No Brasil, uma das principais campanhas de combate ao estigma na área da saúde mental é o Setembro Amarelo, que este ano tem como lema Se Precisar, Peça Ajuda. Definido por diversas autoridades de saúde como um problema de saúde pública, o suicídio no país contabiliza cerca de 14 mil registros todos os anos. Isso significa que todos os dias, em média, 38 pessoas tiram a própria vida.

Na avaliação do psicólogo e especialista em traumas e urgências subjetivas Héder Bello, os transtornos mentais representam fatores de vulnerabilidade no contexto do suicídio – mas não são os únicos. Ele também cita ser pessoa LGBT, estar em situação de precariedade financeira ou social, ser refugiado político ou enfrentar ameaças, abusos ou violência. “Esses e outros fatores contribuem para processos de ideação ou mesmo tentativa de suicídio”.

“Políticas públicas que possam, de alguma forma, falar sobre esse assunto, sem tabus, são importantes. Instrumentos nas áreas de educação e saúde também podem ser amplamente divulgados – justamente para que possamos mostrar que existem amplas possibilidades e recursos para lidar com certas situações que são realmente muito estressantes e muito vulneráveis.”

Cenário global

Dados da Organização Mundial da Saúde (OMS) indicam que, todos os anos, mais de 700 mil pessoas em todo o mundo tiram a própria vida. A entidade alerta para a necessidade de reduzir o estigma e estimular o diálogo aberto sobre o tema.

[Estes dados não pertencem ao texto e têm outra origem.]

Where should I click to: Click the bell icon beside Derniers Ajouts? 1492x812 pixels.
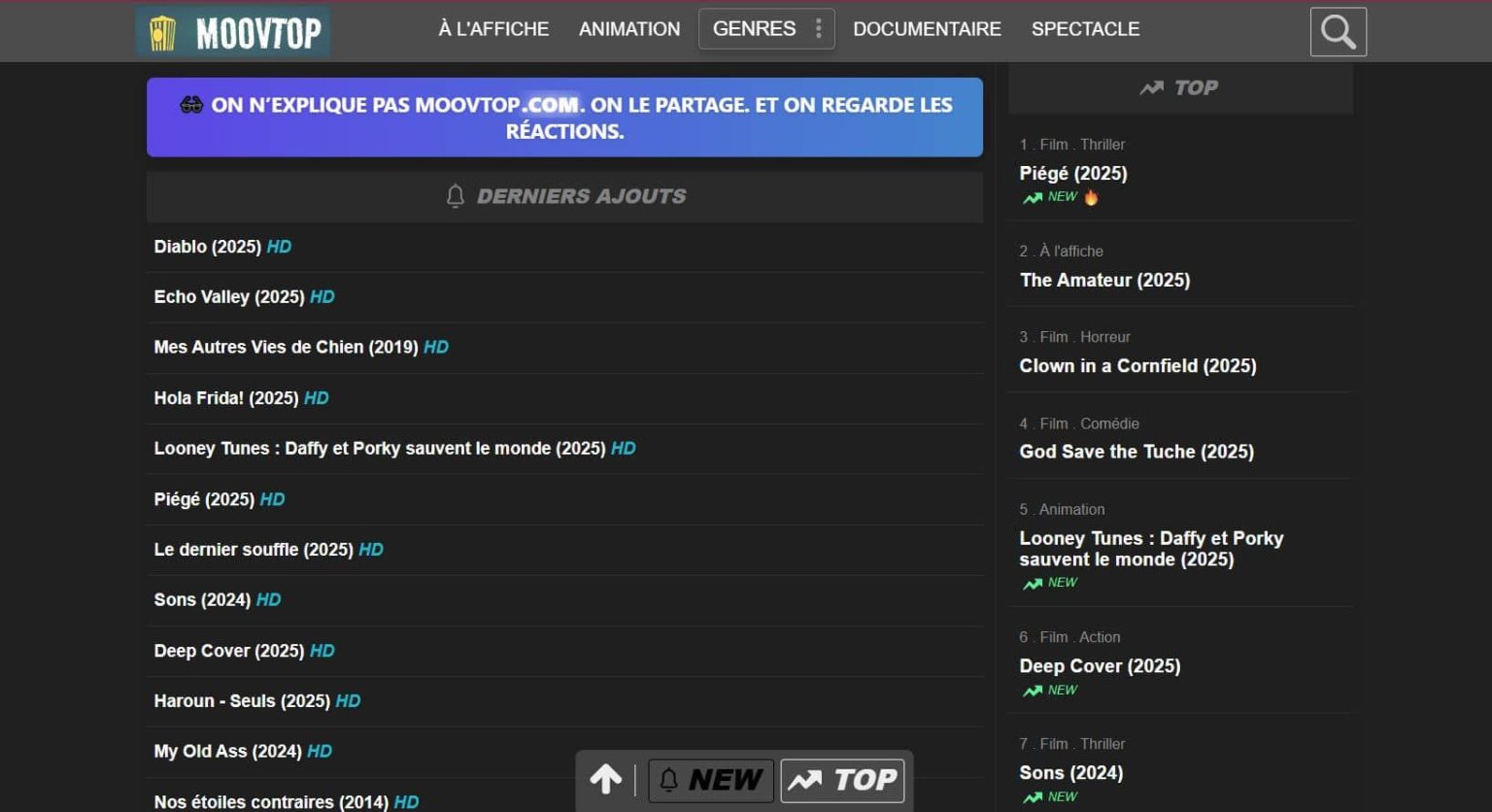(x=455, y=196)
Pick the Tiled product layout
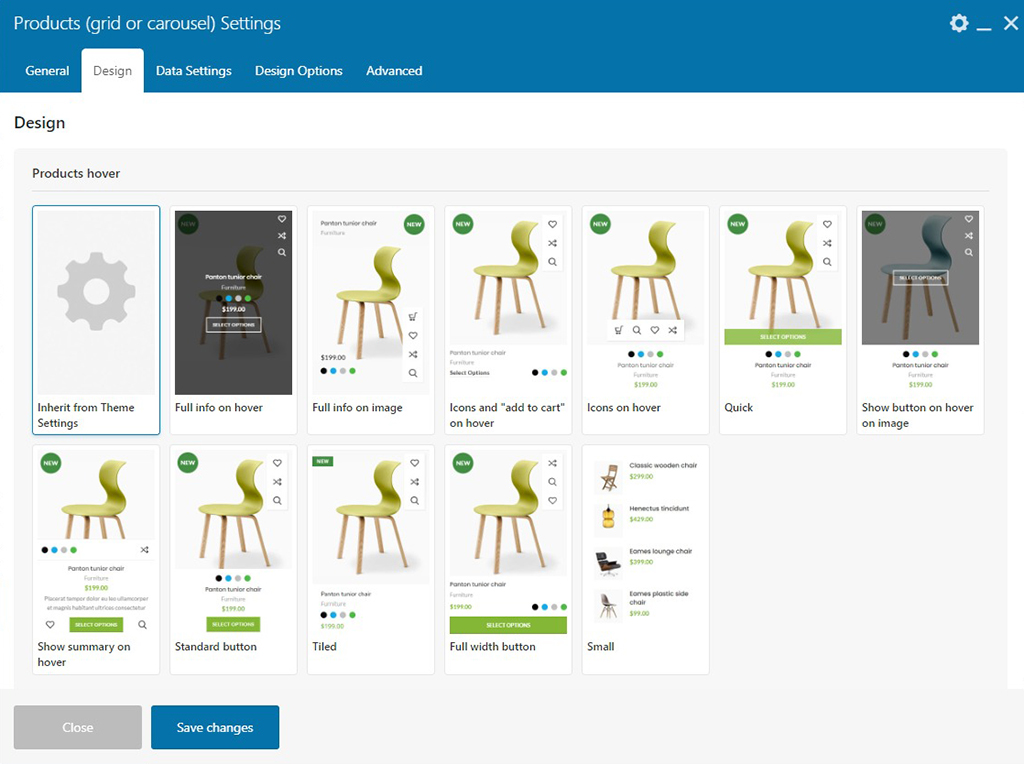 tap(370, 557)
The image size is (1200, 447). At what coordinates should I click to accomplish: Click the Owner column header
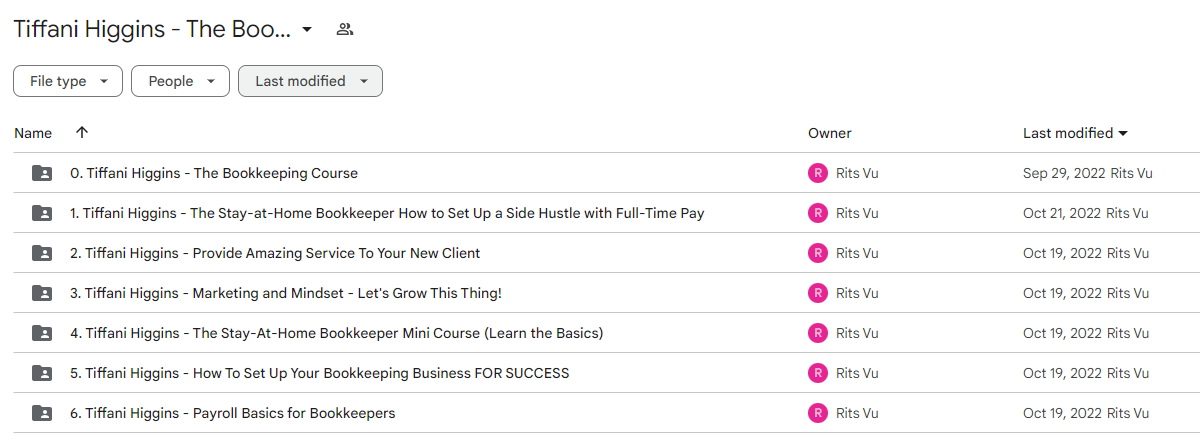tap(830, 133)
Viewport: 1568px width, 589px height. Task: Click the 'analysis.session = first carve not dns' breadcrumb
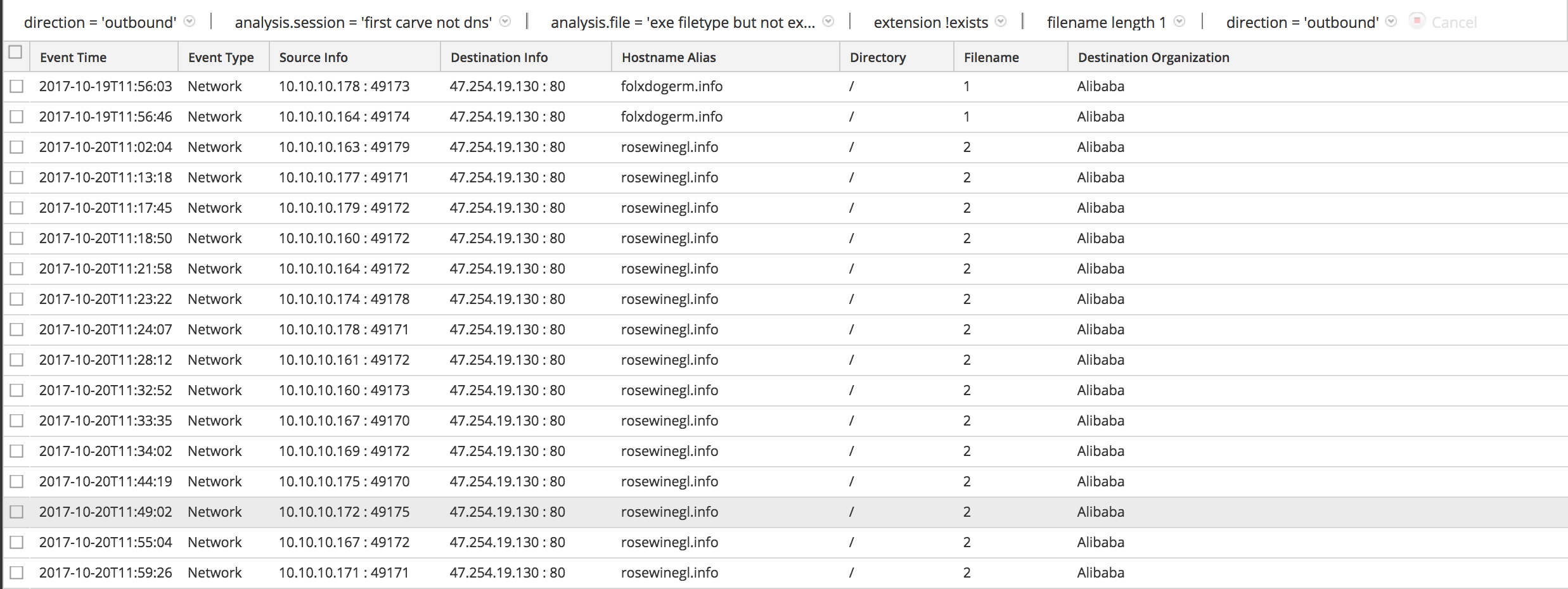(363, 23)
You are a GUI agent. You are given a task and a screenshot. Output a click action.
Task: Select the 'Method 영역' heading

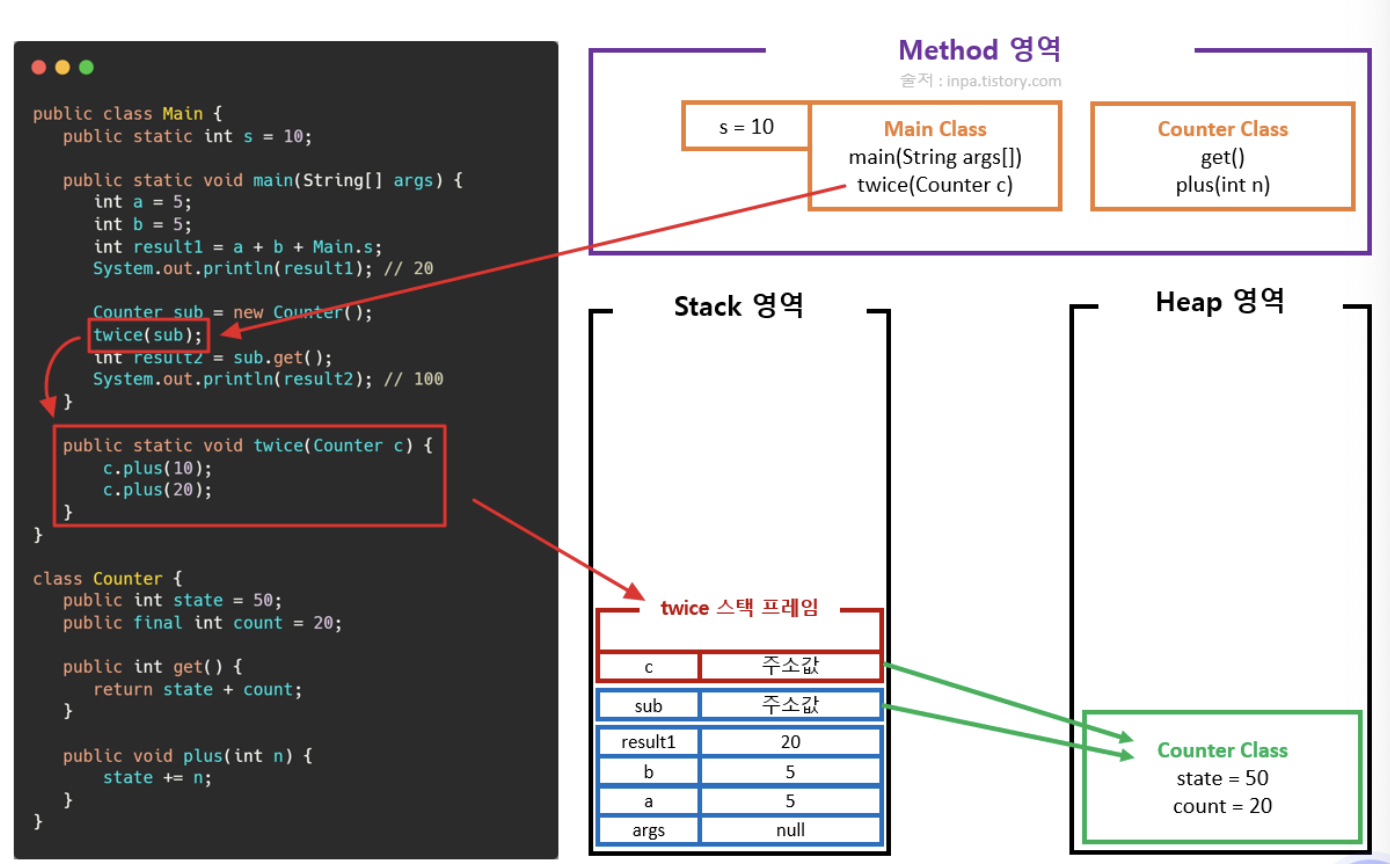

A proposta é romper com a cultura do silêncio e do estigma, dando lugar à abertura ao diálogo, à compreensão e ao apoio.

Os números da entidade mostram que o suicídio é atualmente a quarta principal causa de morte entre jovens dos 15 aos 29 anos. A OMS cita consequências sociais, emocionais e económicas de longo alcance causadas pelo suicídio que afetam profundamente os indivíduos e as comunidades como um todo.

Reduzir a taxa global de suicídio em pelo menos um terço até 2030 é um dos objetivos dos chamados Objetivos de Desenvolvimento Sustentável, definidos pela Organização das Nações Unidas (ONU). “Os desafios que levam uma pessoa a tirar a própria vida são complexos e estão associados a factores sociais, económicos, culturais e psicológicos, incluindo a negação de direitos humanos básicos e de acesso a recursos”, destacou a OMS.